- [PROVIDED DATA]
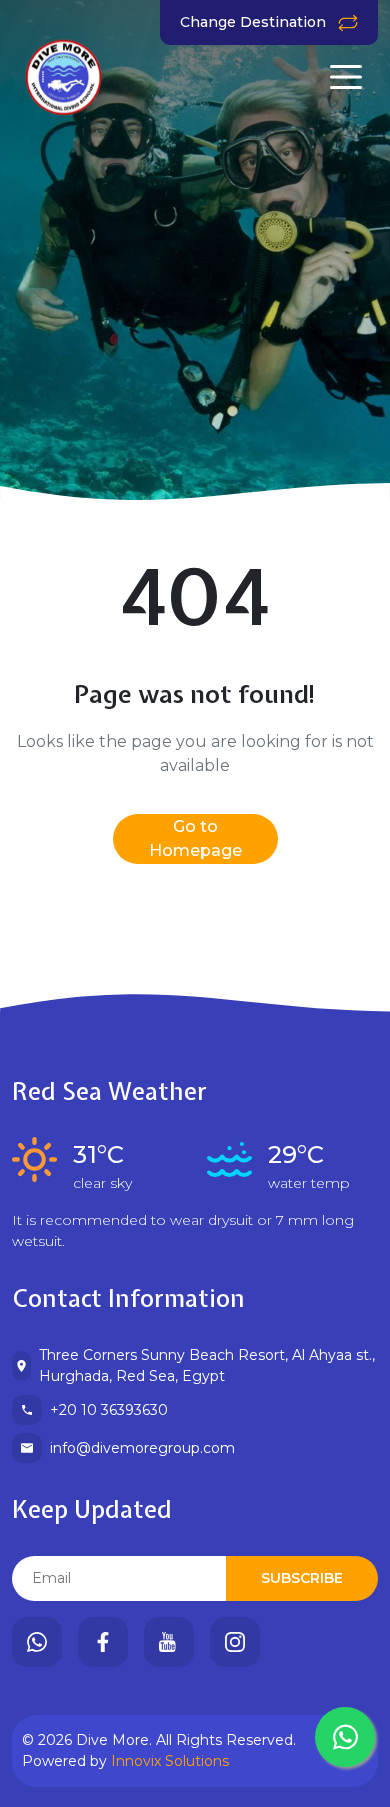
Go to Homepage (195, 838)
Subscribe (302, 1578)
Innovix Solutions (170, 1761)
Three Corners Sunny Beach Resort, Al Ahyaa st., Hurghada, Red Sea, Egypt (207, 1365)
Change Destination (255, 22)
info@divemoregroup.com (142, 1448)
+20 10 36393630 (109, 1410)
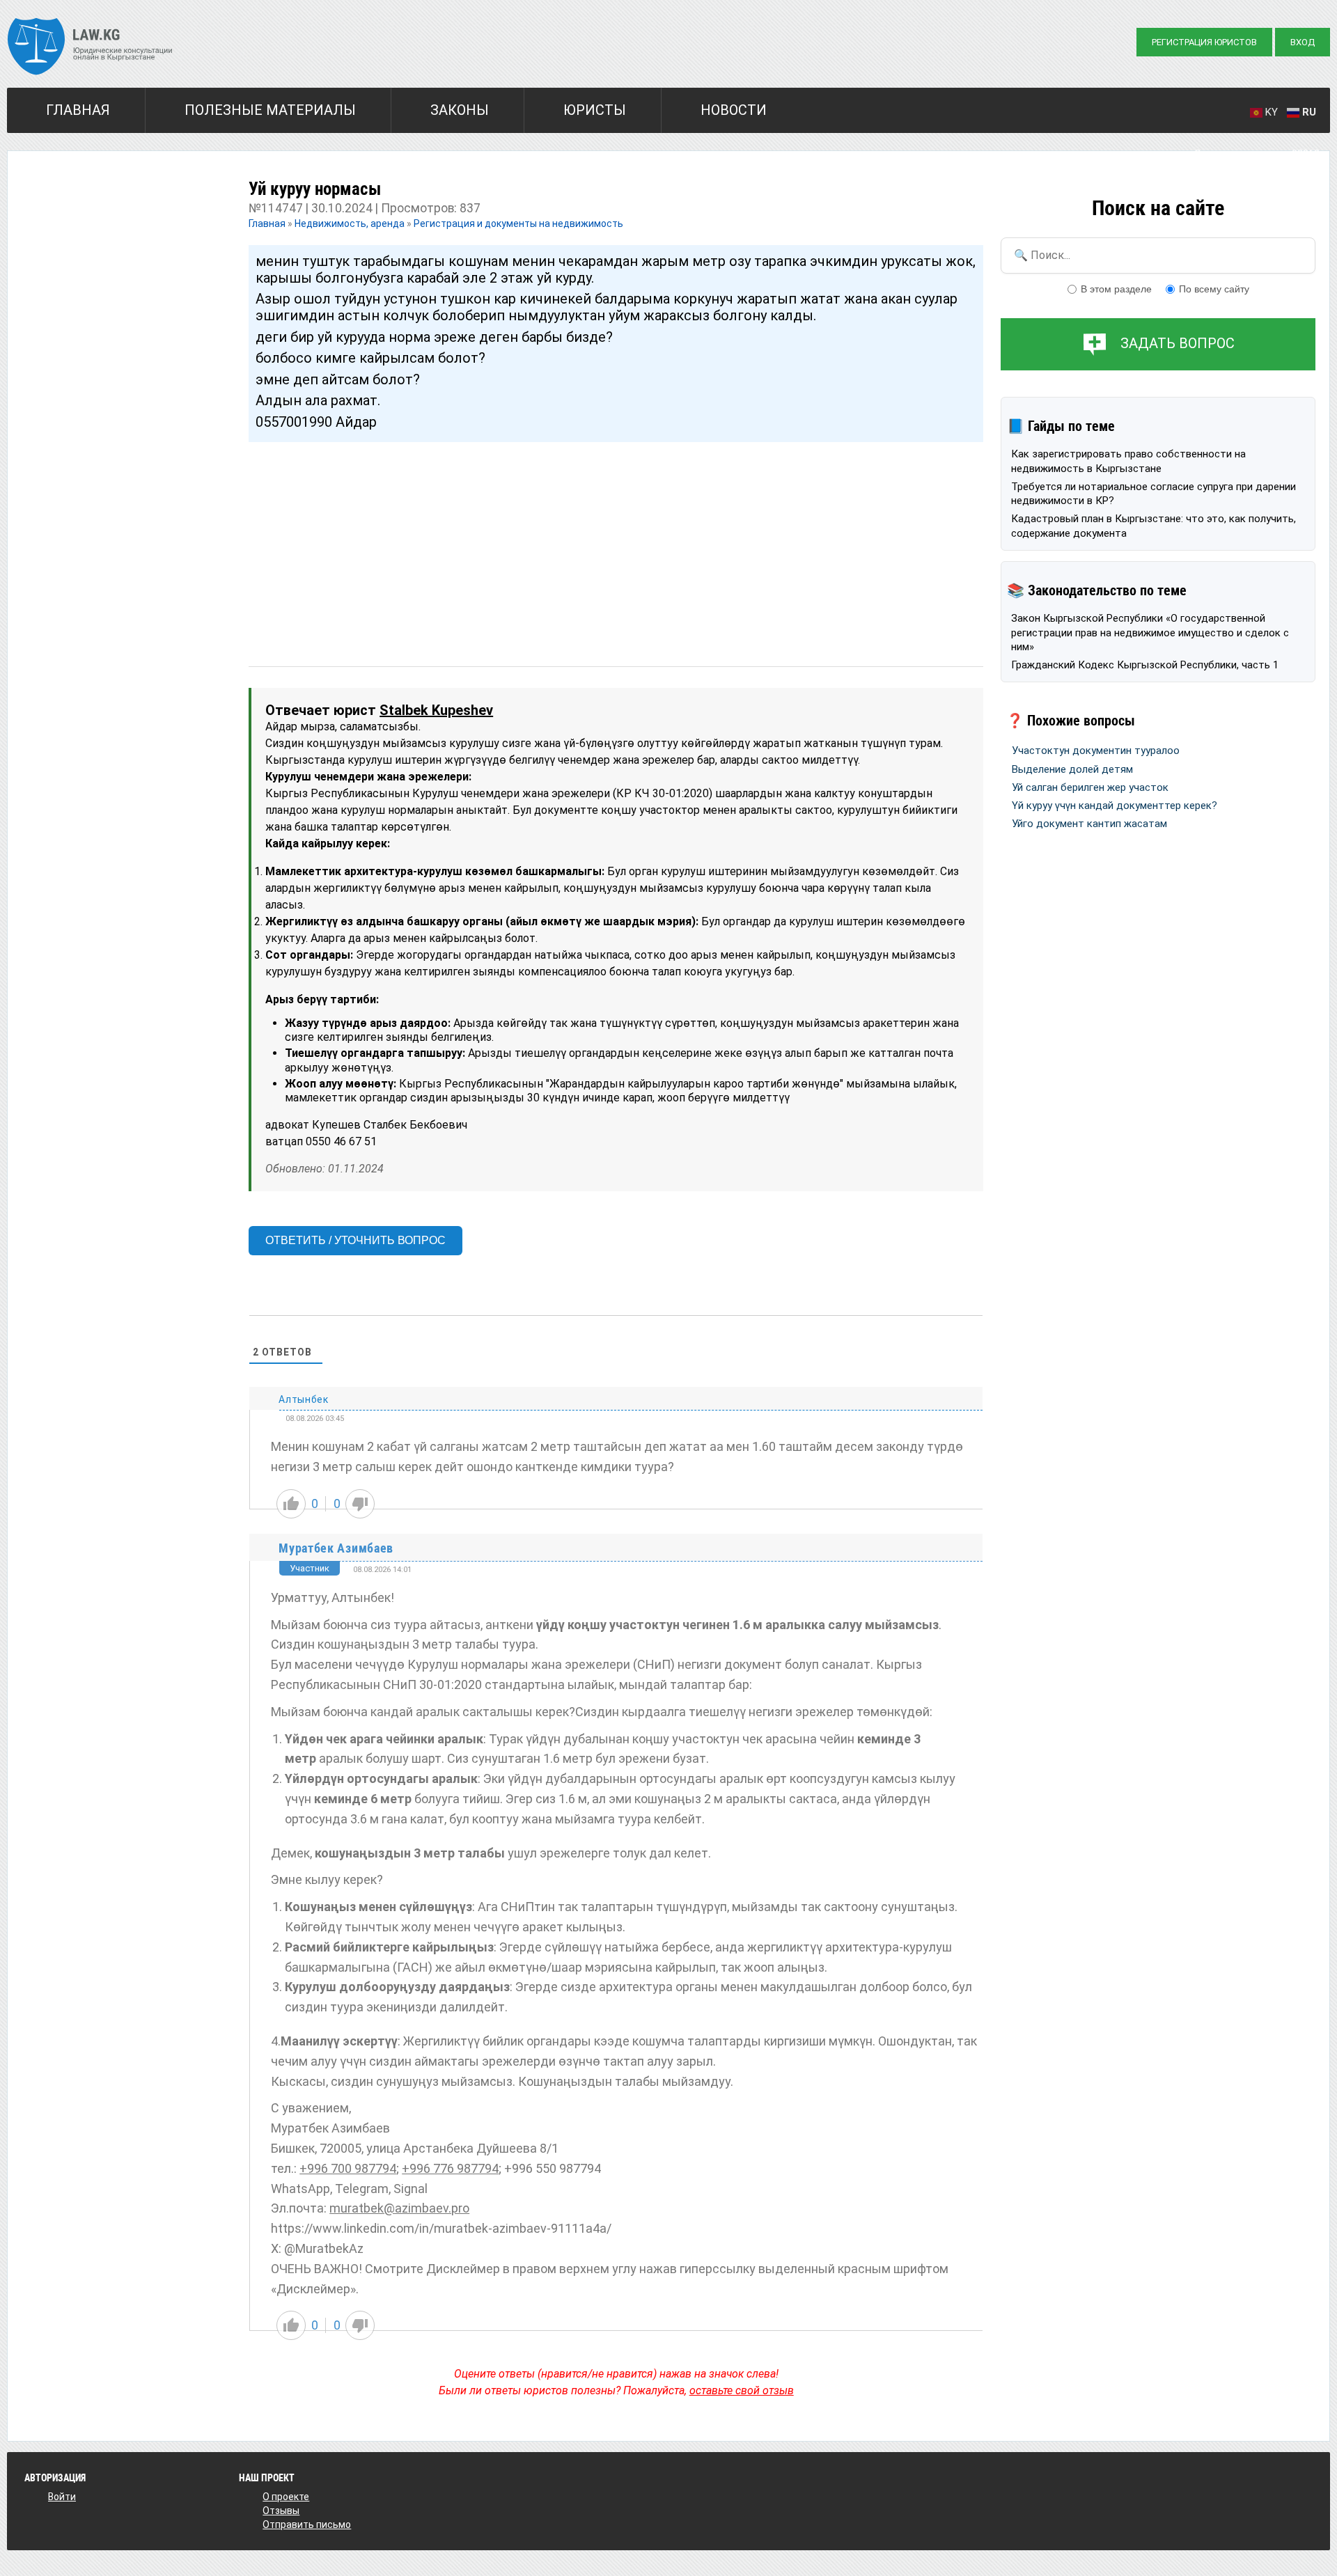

- [WHAT IS NEEDED] Extract, word for word, every line from the one holding "Innovix Solutions (170, 1761)" through the closing line of the data above. Do not include any pictures.

- [YOUR SOLUTION]
Innovix Solutions (170, 1761)
Three Corners Sunny Beach Resort, Al Ahyaa st., Hurghada, Red Sea, Egypt (207, 1365)
Change Destination (255, 22)
info@divemoregroup.com (142, 1448)
+20 10 36393630 (109, 1410)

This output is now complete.